TASK DETAILS
Although the material holds pictures, none belong in the copy; transcribe exactly, and only, the lines from the one with "Viewport: 1000px width, 800px height." through the end.
━━━━━ RECORDS FOR THIS TASK
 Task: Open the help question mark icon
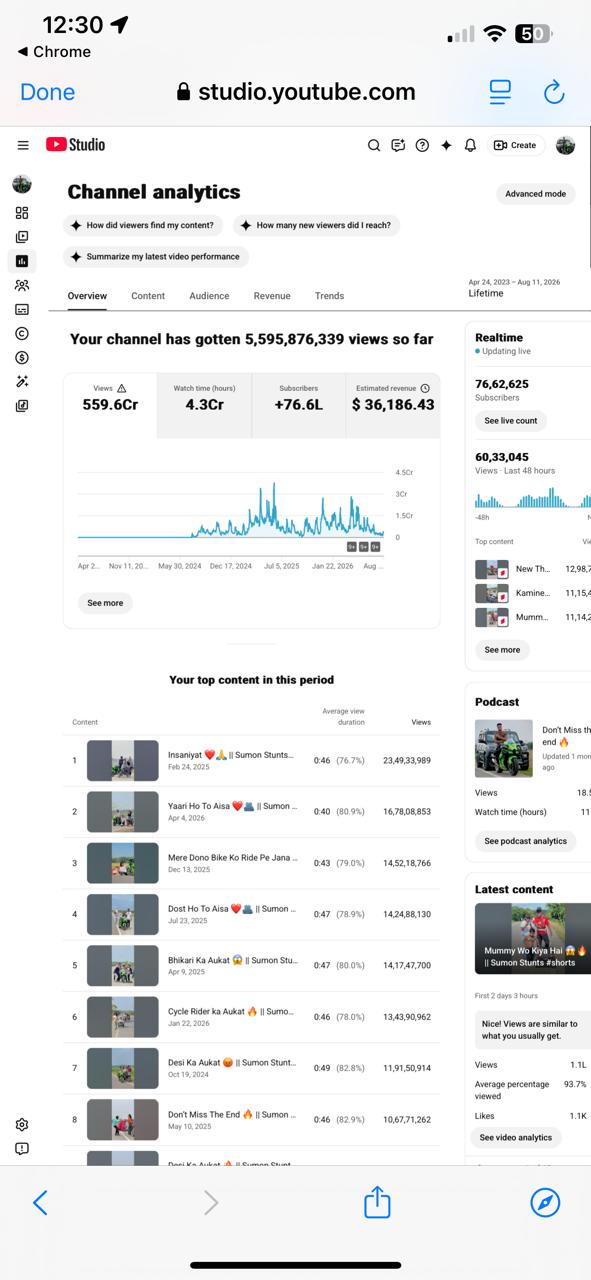[422, 145]
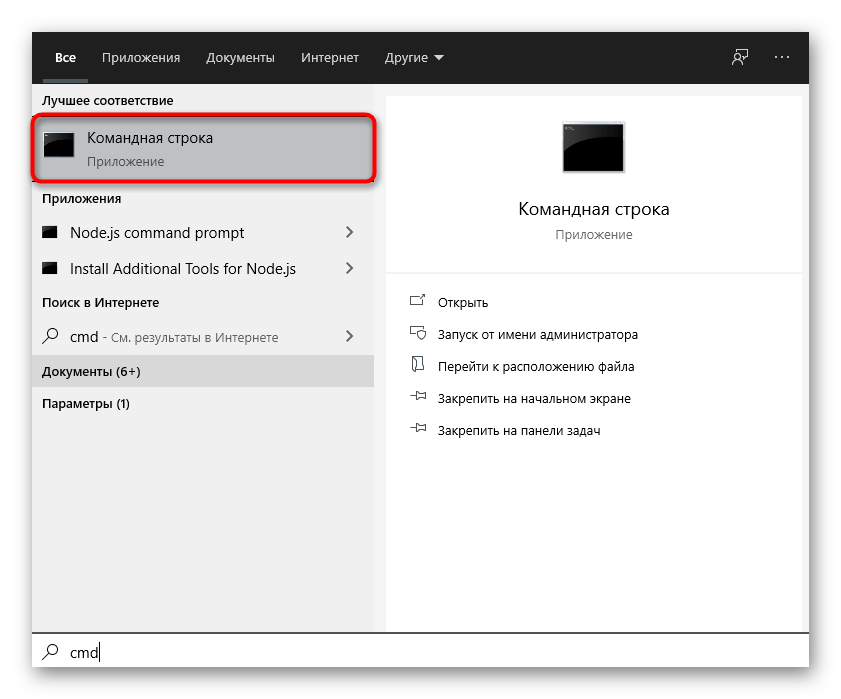Click the search box containing cmd
Image resolution: width=841 pixels, height=699 pixels.
pyautogui.click(x=420, y=653)
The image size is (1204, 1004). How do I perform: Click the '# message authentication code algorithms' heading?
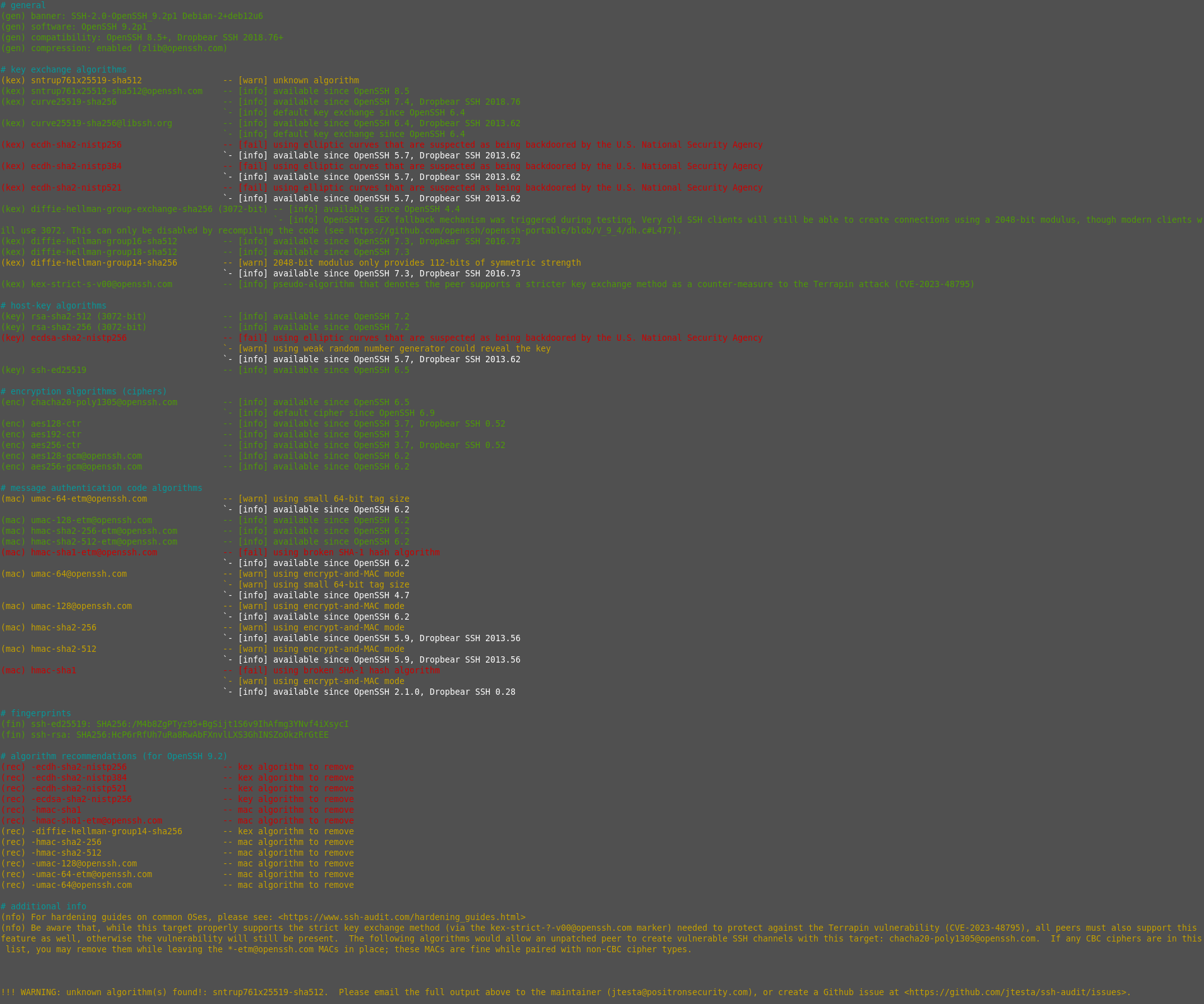click(102, 488)
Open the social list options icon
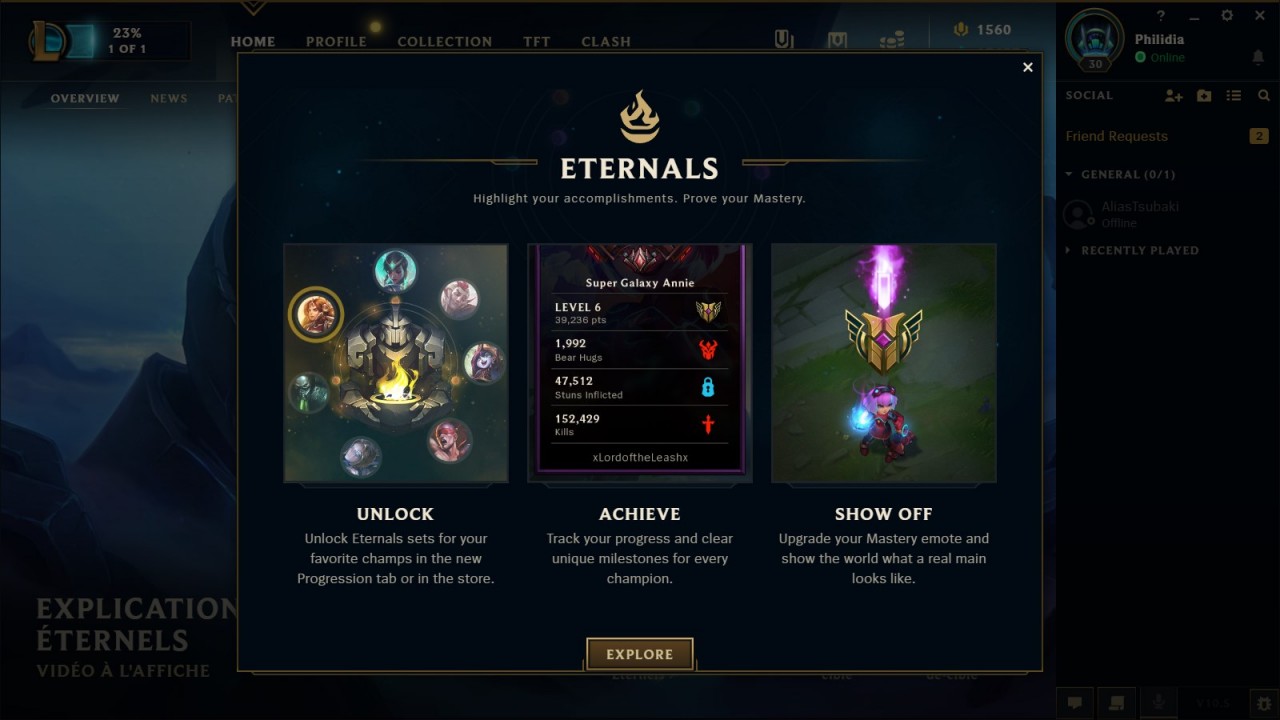 [1234, 96]
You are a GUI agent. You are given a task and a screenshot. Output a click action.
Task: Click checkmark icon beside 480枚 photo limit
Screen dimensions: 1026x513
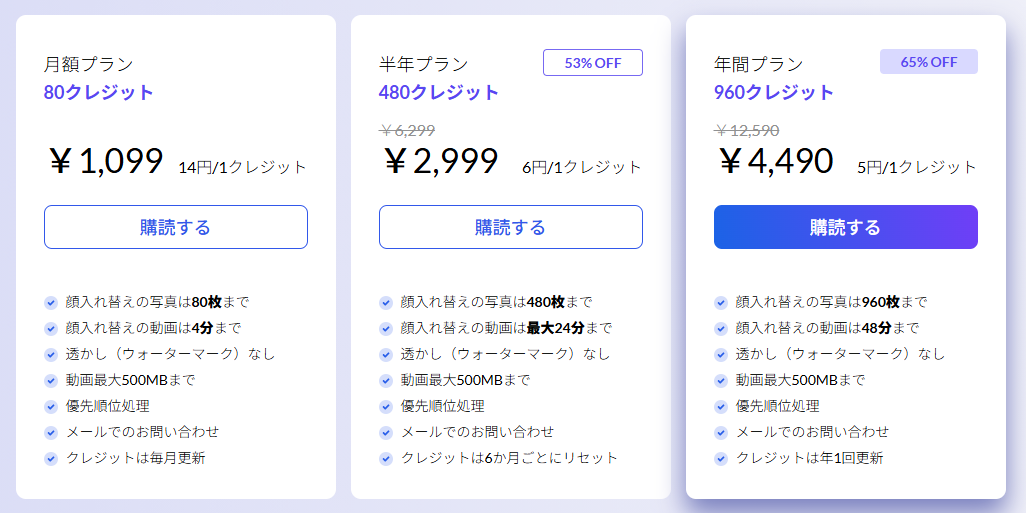coord(386,302)
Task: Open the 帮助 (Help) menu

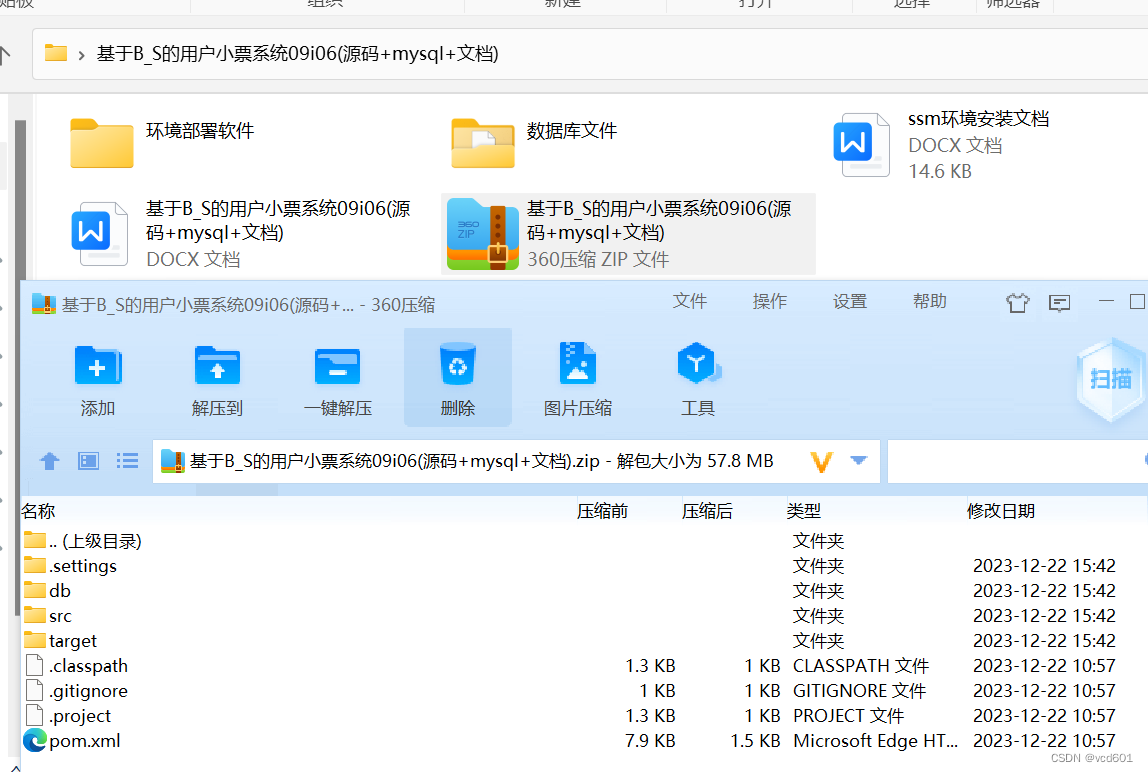Action: pyautogui.click(x=930, y=300)
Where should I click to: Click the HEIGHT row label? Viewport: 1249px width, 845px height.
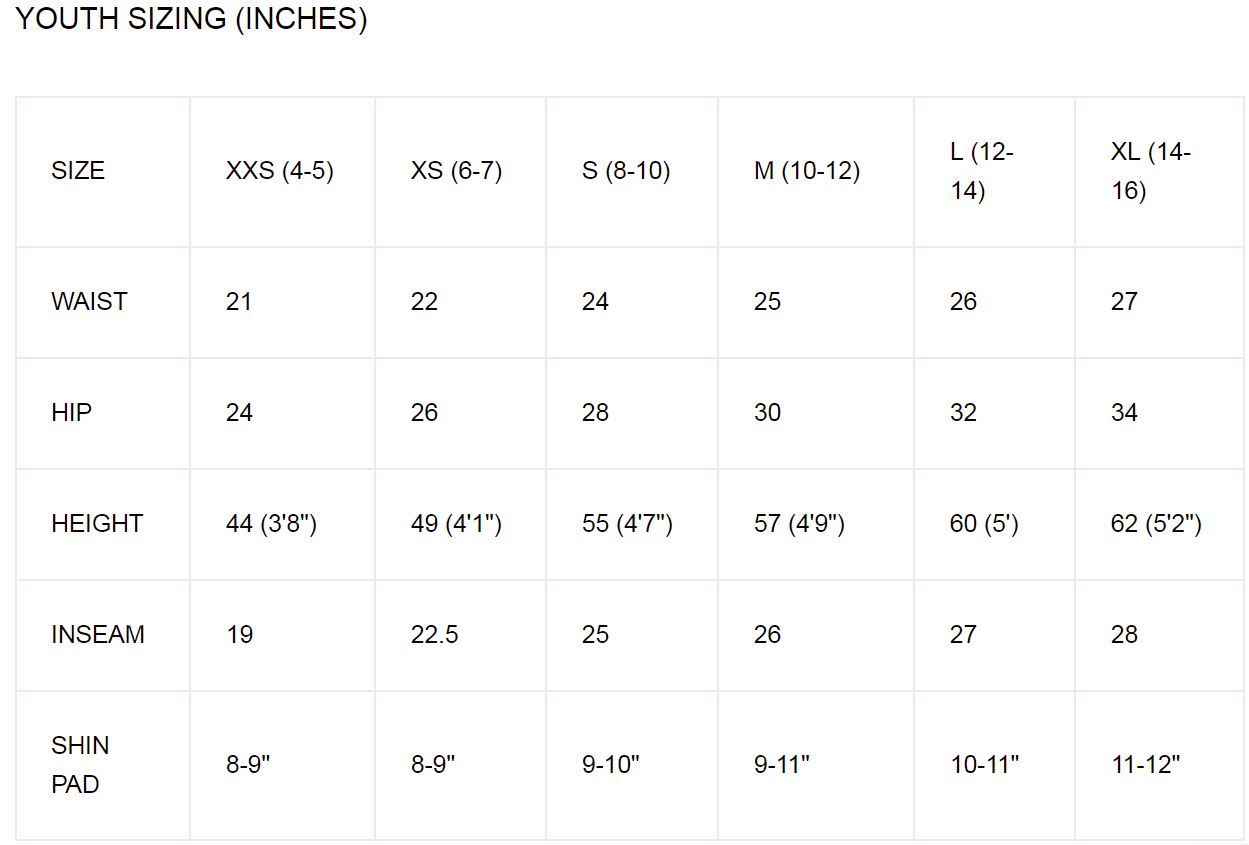coord(97,524)
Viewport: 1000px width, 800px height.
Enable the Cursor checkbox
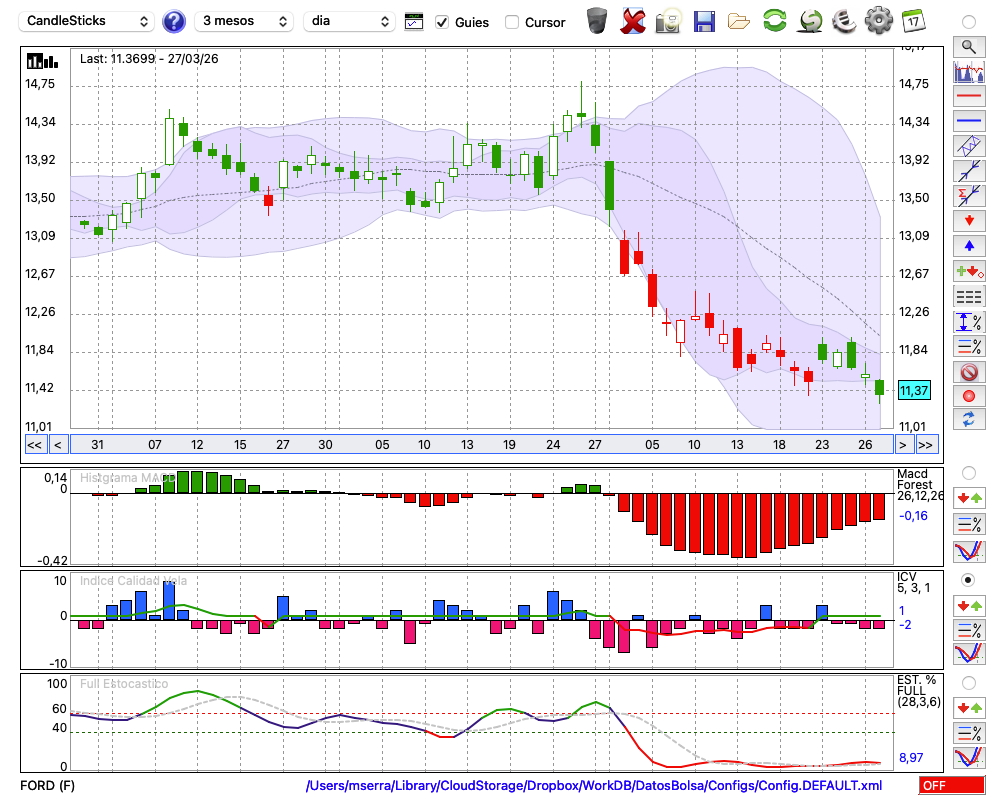coord(512,22)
━━━━━━━━━━
SOLUTION FOR THIS TASK
Viewport: 1000px width, 800px height.
Enable the Cursor checkbox
coord(512,22)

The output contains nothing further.